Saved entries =

* * * * * * *

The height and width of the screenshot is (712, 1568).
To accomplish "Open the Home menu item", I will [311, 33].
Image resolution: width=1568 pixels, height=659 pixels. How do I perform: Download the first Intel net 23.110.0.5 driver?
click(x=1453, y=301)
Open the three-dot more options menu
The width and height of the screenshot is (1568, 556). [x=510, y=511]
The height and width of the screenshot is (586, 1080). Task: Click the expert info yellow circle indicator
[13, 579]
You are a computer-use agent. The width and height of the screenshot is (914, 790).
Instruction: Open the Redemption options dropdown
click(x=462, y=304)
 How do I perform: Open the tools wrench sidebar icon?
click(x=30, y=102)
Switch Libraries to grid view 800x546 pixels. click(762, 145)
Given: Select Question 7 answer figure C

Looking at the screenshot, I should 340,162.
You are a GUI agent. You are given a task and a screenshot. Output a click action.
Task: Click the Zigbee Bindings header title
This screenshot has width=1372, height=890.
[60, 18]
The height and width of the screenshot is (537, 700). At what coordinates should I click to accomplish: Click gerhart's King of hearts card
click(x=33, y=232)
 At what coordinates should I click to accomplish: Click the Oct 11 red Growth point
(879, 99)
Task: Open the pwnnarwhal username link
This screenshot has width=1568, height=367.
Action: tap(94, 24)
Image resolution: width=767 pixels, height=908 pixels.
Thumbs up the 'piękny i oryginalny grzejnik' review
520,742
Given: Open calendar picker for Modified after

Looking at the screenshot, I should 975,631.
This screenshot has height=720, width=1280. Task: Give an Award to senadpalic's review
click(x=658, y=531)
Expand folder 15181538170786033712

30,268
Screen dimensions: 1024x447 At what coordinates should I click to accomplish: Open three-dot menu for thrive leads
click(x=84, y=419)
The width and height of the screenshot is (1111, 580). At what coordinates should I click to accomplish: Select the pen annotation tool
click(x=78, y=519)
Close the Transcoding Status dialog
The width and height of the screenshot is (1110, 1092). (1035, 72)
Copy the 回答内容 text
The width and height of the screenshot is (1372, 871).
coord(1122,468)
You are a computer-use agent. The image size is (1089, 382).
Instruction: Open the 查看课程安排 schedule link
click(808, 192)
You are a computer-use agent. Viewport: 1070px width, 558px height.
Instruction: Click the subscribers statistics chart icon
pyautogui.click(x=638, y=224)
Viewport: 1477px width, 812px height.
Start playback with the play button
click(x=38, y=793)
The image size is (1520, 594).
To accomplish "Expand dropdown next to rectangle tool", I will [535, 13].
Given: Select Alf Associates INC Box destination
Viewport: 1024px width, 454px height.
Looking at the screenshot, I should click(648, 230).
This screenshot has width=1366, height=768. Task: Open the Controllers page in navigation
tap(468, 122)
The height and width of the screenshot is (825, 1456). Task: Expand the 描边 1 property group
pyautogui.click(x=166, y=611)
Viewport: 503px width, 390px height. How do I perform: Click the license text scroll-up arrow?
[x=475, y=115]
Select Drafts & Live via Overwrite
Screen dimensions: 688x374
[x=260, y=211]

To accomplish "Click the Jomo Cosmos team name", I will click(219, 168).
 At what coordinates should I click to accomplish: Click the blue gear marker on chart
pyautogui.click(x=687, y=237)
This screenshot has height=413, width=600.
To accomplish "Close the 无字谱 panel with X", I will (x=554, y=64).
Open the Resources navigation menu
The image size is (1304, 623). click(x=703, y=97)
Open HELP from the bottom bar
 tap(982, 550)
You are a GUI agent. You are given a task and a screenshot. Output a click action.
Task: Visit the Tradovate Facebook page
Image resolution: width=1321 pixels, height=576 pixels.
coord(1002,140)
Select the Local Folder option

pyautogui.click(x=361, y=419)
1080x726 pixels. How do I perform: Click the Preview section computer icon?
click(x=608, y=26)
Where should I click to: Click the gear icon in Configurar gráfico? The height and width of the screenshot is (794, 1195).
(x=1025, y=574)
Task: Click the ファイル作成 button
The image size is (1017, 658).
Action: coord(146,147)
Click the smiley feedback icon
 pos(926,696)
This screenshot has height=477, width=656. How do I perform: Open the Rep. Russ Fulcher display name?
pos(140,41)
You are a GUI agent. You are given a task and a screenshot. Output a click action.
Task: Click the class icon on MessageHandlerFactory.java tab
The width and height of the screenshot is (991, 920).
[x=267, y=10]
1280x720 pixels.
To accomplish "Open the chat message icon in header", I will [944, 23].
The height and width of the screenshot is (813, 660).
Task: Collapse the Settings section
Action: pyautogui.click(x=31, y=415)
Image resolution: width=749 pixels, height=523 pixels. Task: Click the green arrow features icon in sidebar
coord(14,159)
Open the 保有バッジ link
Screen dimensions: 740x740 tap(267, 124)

* * * * * * *

Answer with the exact lines running from the one that contains "Viewport: 503px width, 390px" through the last line of the data. Include no other line.

Viewport: 503px width, 390px height. How do I perform: Click the license text scroll-up arrow?
[x=475, y=115]
Select Drafts & Live via Overwrite
Screen dimensions: 688x374
[x=260, y=211]

To accomplish "Click the Jomo Cosmos team name", I will click(219, 168).
 At what coordinates should I click to accomplish: Click the blue gear marker on chart
pyautogui.click(x=687, y=237)
This screenshot has height=413, width=600.
To accomplish "Close the 无字谱 panel with X", I will (x=554, y=64).
Open the Resources navigation menu
The image size is (1304, 623). click(x=703, y=97)
Open HELP from the bottom bar
 tap(982, 550)
You are a GUI agent. You are given a task and a screenshot. Output a click action.
Task: Visit the Tradovate Facebook page
Image resolution: width=1321 pixels, height=576 pixels.
coord(1002,140)
Select the Local Folder option

pyautogui.click(x=361, y=419)
1080x726 pixels. How do I perform: Click the Preview section computer icon?
click(x=608, y=26)
Where should I click to: Click the gear icon in Configurar gráfico? The height and width of the screenshot is (794, 1195).
(x=1025, y=574)
Task: Click the ファイル作成 button
The image size is (1017, 658).
Action: coord(146,147)
Click the smiley feedback icon
 pos(926,696)
This screenshot has height=477, width=656. How do I perform: Open the Rep. Russ Fulcher display name?
pos(140,41)
You are a GUI agent. You are given a task and a screenshot. Output a click action.
Task: Click the class icon on MessageHandlerFactory.java tab
The width and height of the screenshot is (991, 920).
[x=267, y=10]
1280x720 pixels.
To accomplish "Open the chat message icon in header", I will [944, 23].
The height and width of the screenshot is (813, 660).
Task: Collapse the Settings section
Action: pyautogui.click(x=31, y=415)
Image resolution: width=749 pixels, height=523 pixels. Task: Click the green arrow features icon in sidebar
coord(14,159)
Open the 保有バッジ link
Screen dimensions: 740x740 tap(267, 124)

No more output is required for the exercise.